Local circuit connections of interneurones in CA1 of the rat hippocampus: Dual/triple whole-cell and sharp recordings

There are many cells in the brain (109), which are wired to form specialized circuits. These circuits have many functions ranging from; perception, movement and memory. How the circuits perform their tasks is largely due to the type of receptors they posses, their morphological structure and who they are wired with. This complex wiring of neurones makes the brain the most complex organ however; the way it works can be simplified into two opposing forces; excitation and inhibition. Neurones which work via chemical synapses are excited by excitatory pyramidal cells using neurotransmitter glutamate and are inhibited by inhibitory interneurones releasing the neurotransmitter, GABA that acts on GABA receptors. Under or over activity of these 2 opposing forces have been implicated in neurodegenerative (e.g. epilepsy and Parkinson?s disease) and psychiatric diseases (e.g. anxiety and schizophrenia). The proposed research is to provide a better understanding of how the homeostatic balance of inhibition and excitation is achieved.
80% of cells in cortical regions consist of the pyramidal cell family while inhibitory interneurones consist of 6-7% of cells in cortical regions. Interneurones fall into different sub families, which are diverse in their morphology, neurochemistry, electrophysiological properties and the type of GABA receptors they posses. The interneurones make synapses with pyramidal cells and other interneurones to regulate and fine tune pyramidal cell activity, thus preventing over excitability of the network. This study is very important since not only will it provide valuable information on interneurone physiology, pharmacology and morphology but will also provide insight on neuronal subtypes which may be selectively affected in a particular disease states. The outcome of this research has direct relevance to human neuropathology, since it will allow us to design drugs to target specific pathways in the brain to treat neurological disorders, including depression and anxiety, which impact significantly on UK citizens, i.e. 1 in 4 adults may experience a mental health problem in any given year. Depression alone is thought to be the second most costly illness worldwide (Murray and Lopez, 1996) by year 2020, representing the biggest global economic health burden after heart disease. The treatment for such disorders include benzodiazepines, barbiturates, which act through GABAA neurotransmitter receptors, making the GABAA receptor a prime target for the development of new drugs and improved selectivity of existing ones.
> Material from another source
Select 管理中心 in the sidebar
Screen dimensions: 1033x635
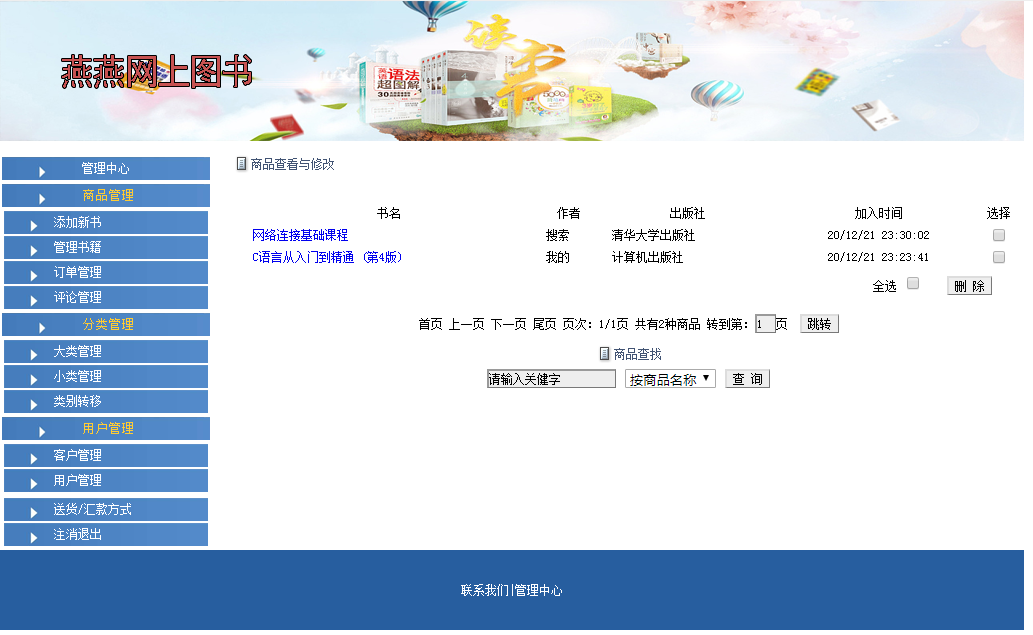click(105, 168)
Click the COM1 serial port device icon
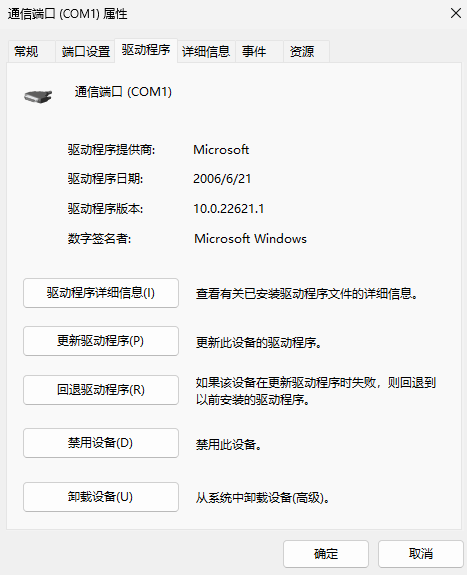This screenshot has height=575, width=467. tap(38, 96)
The activity of interneurones is fundamental to cortical function. They provide a homeostatic balance between excitation and inhibition, controlling dendritic electrogenesis and spike generation in pyramidal cells as well as setting and maintaining oscillatory rhythms. Anatomical studies described classes of interneurones that make synaptic contacts on specific domain of pyramidal cells as well as other interneurones, some being specialized to innervate interneurones only. Although synaptic interactions between pyramidal cells and interneurones are becoming well documented, less is known about the synaptic interactions between interneurones physiologically and pharmacologically. Also, evidence for the selective insertion of presynaptic receptors at specific synapses is growing; however, how these receptors variously modulate inhibition still requires detailed investigation. The aim of the present study is to investigate the physiology and pharmacology of local circuit connections between interneurones using dual/triple whole-cell and sharp recordings combined with immunofluorescence and biocytin labelling in acute slices of the CA1 region of rat hippocampus.
The outcome of this study will enhance our understanding of cortical network behaviour by determining the various ways inhibitory interneurones communicate with each other and how excitation is governed at a unitary level.